A foreigner pays via Alipay at a shop in Shanghai. (Photo/China Daily)

Alipay, the digital payment arm of Chinese financial technology company Ant Group, is allocating more resources to roll out translation services in 16 languages, to ensure foreigners in China can use mobile payments without any hurdles.

Alipay's move comes amid China's intensified efforts to further improve foreigners' payment experiences in the country.

Alipay has allowed foreigners in China to link their international bank cards, including Visa and Mastercard, to its mobile payment tool, greatly streamlining the payment processes, said Zhu Xugang, director of the cross-border business at Ant Group.

Users of 10 overseas e-wallets are also able to use their familiar home e-wallets on their own phones by scanning Alipay QR codes, to enjoy seamless mobile payment experiences across Alipay's vast merchant network.

According to Alipay, foreigners can use the app to complete payments at restaurants, hotels, scenic spots, convenience stores and supermarkets, as well as for ride-hailing, shared bikes, buses and other public transportation services in China. The newly launched multilingual app includes English, French, Spanish, German, Italian, Portuguese, Russian and Japanese.

The mobile payment app has also raised the single transaction limit for overseas travelers using mobile payments from US$ 1,000 to US$ 5,000 and lifted the annual cumulative transaction limit from US$ 10,000 to US$ 50,000.

The State Council, China's Cabinet, published a guideline on improving payment services and enhancing payment convenience in early March, a move to better meet the diversified payment needs of the elderly and foreign visitors.

Recently, the People's Bank of China, the country's central bank, has released a payment guide that provides foreigners with text and graphic instructions on using bank cards, cash, mobile payments and e-CNY in China, the latest step in the country's push to optimize the payment experience for foreigners.

Wang Pengbo, a senior analyst at market consultancy Botong Analysys, said the intensified efforts to provide convenient payment services will not only significantly improve the living and consumption experience of foreigners in China and attract more of them to the country, but also promote the healthy and sustainable development of the payment industry.

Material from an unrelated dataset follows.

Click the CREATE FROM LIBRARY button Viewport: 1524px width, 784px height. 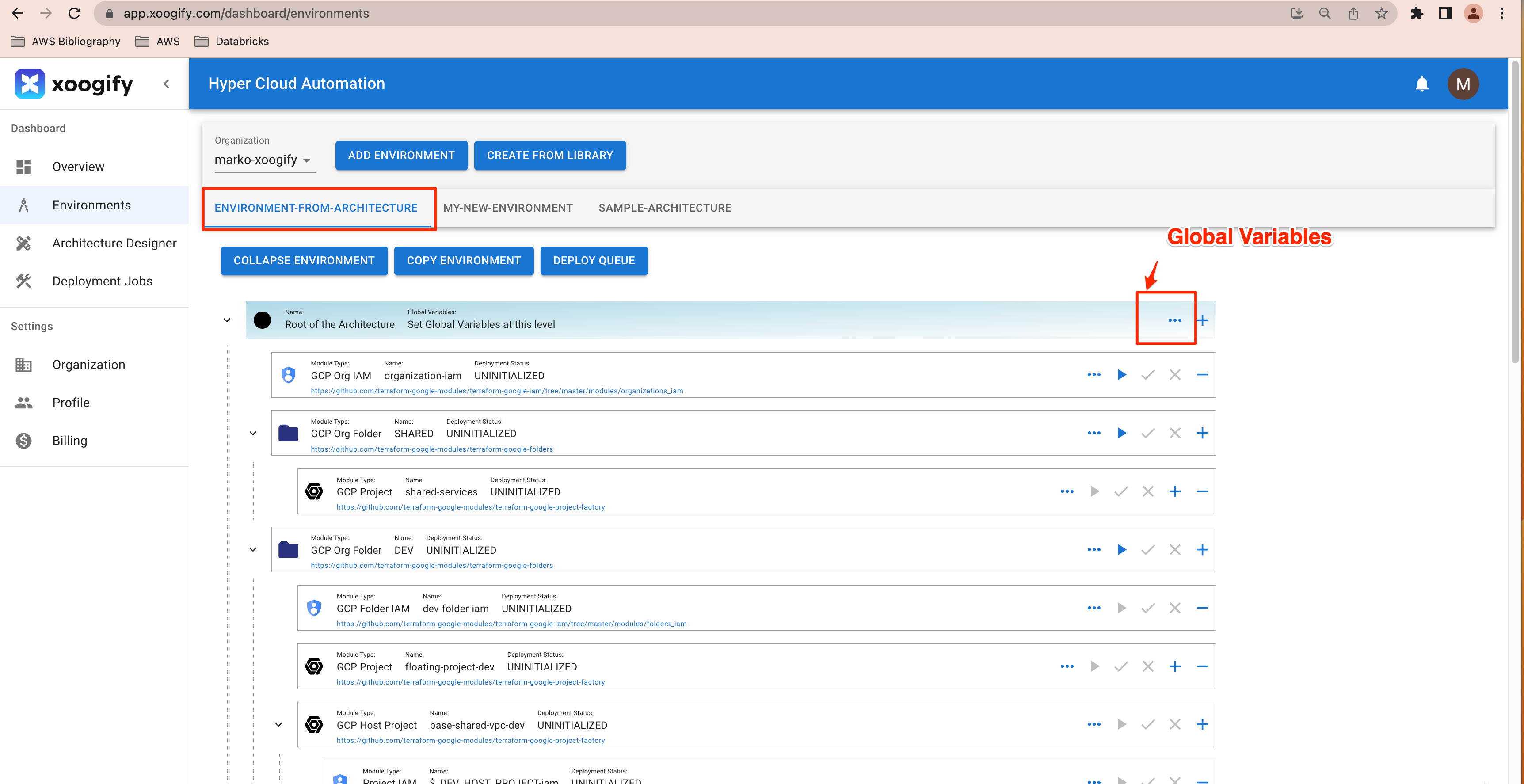549,155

Wang said the move demonstrates the country's resolve to expand high-standard opening-up, adding the online payment scenarios of Alipay are wide enough, with high usage frequency. So, what it should do now is to expand the scope of foreign bank card binding and improve and simplify authentication of new users, to provide more convenient payment services to foreigners.

Jennifer from El Salvador, a university student in China, said she just needed to download the Alipay app and bind it with her international cards, adding the procedure was very simple, which helped her to use Alipay on her smartphone and Apple Watch for online payments. She said she can buy products, book hotels, use ride-hailing services and order takeouts with Alipay.

Dong Ximiao, chief researcher at Merchants Union Consumer Finance, said the inconvenience experienced by some foreign visitors can be mainly attributed to the differences in payment habits between China and other countries. People from Europe, the United States and other developed countries tend to use bank cards and cash more for payments, and are not familiar with mobile payments, he said.

Meanwhile, Chinese banks are taking measures to expand the acceptance of overseas bank cards and facilitate their use of cash in the country.

Dong said more efforts are needed to expand the scenarios of various types of payment methods at tourist attractions, sporting events, transportation hubs, healthcare and beauty centers and other daily consumption sites.